● Aim of the exercise: Nothing but the pictures should go missing; return all the entries below exactly.

(Material for the task begins)

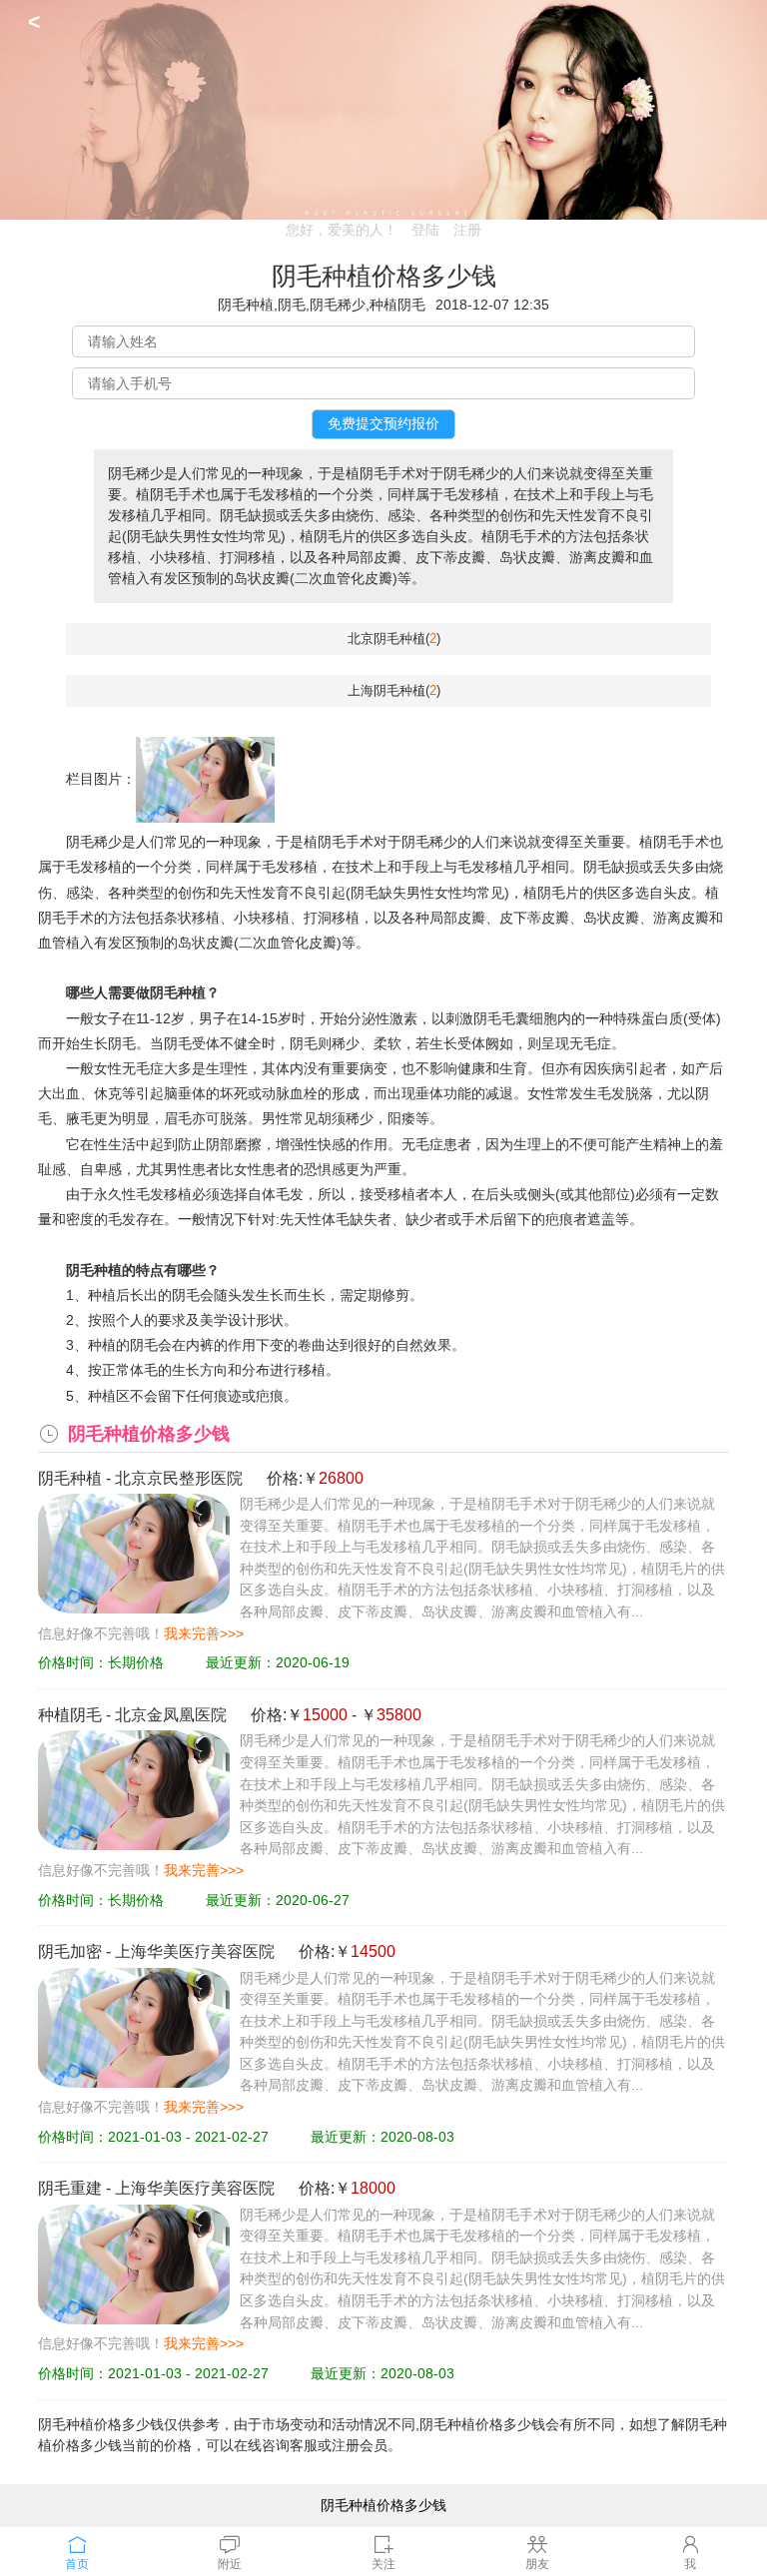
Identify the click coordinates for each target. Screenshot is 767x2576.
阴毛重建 (70, 2188)
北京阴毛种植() (394, 638)
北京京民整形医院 (179, 1478)
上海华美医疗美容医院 (195, 1951)
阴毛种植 (70, 1478)
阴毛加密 (70, 1951)
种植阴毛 (70, 1714)
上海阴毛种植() (394, 690)
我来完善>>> (204, 1633)
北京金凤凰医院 (171, 1714)
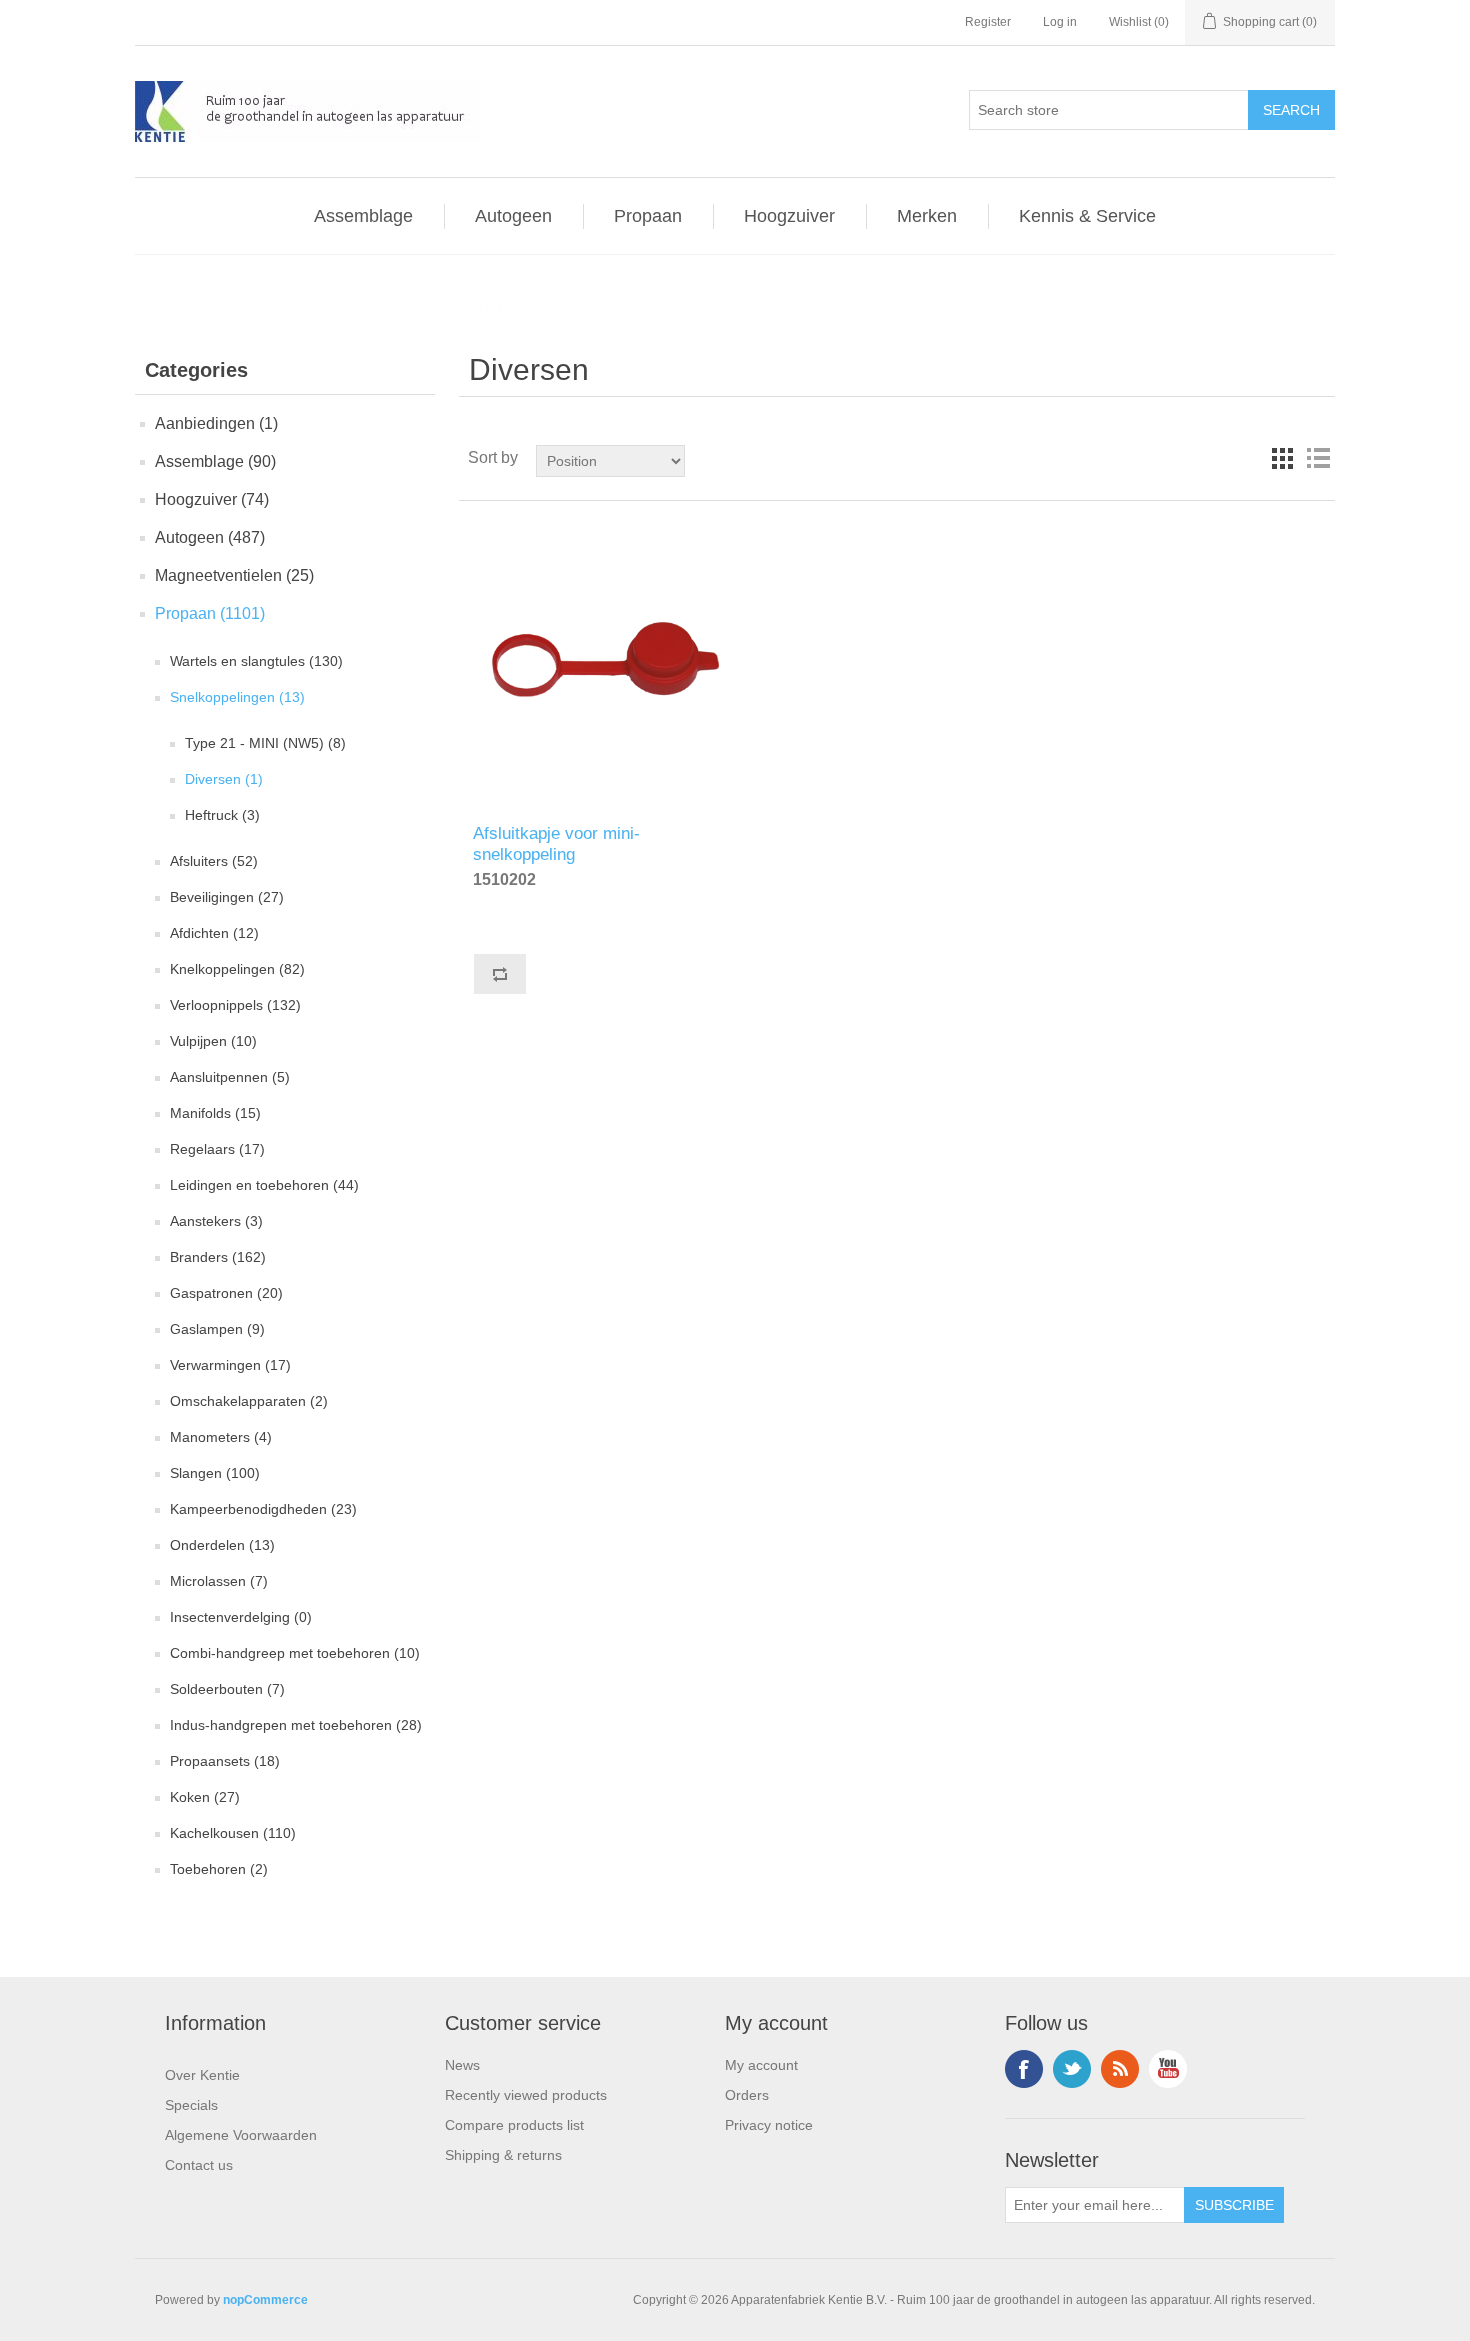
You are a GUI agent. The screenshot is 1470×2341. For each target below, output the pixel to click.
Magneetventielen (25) (234, 575)
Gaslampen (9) (217, 1329)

(Material for the task ends)

● Answer to this exercise:
Identify the click coordinates for each target. Screenshot is 767x2576.
阴毛重建 (70, 2188)
北京阴毛种植() (394, 638)
北京京民整形医院 (179, 1478)
上海华美医疗美容医院 (195, 1951)
阴毛种植 (70, 1478)
阴毛加密 (70, 1951)
种植阴毛 (70, 1714)
上海阴毛种植() (394, 690)
我来完善>>> (204, 1633)
北京金凤凰医院 (171, 1714)
You are a GUI agent. The screenshot is 1470×2341. For each target below, output the pixel to click.
Magneetventielen (25) (234, 575)
Gaslampen (9) (217, 1329)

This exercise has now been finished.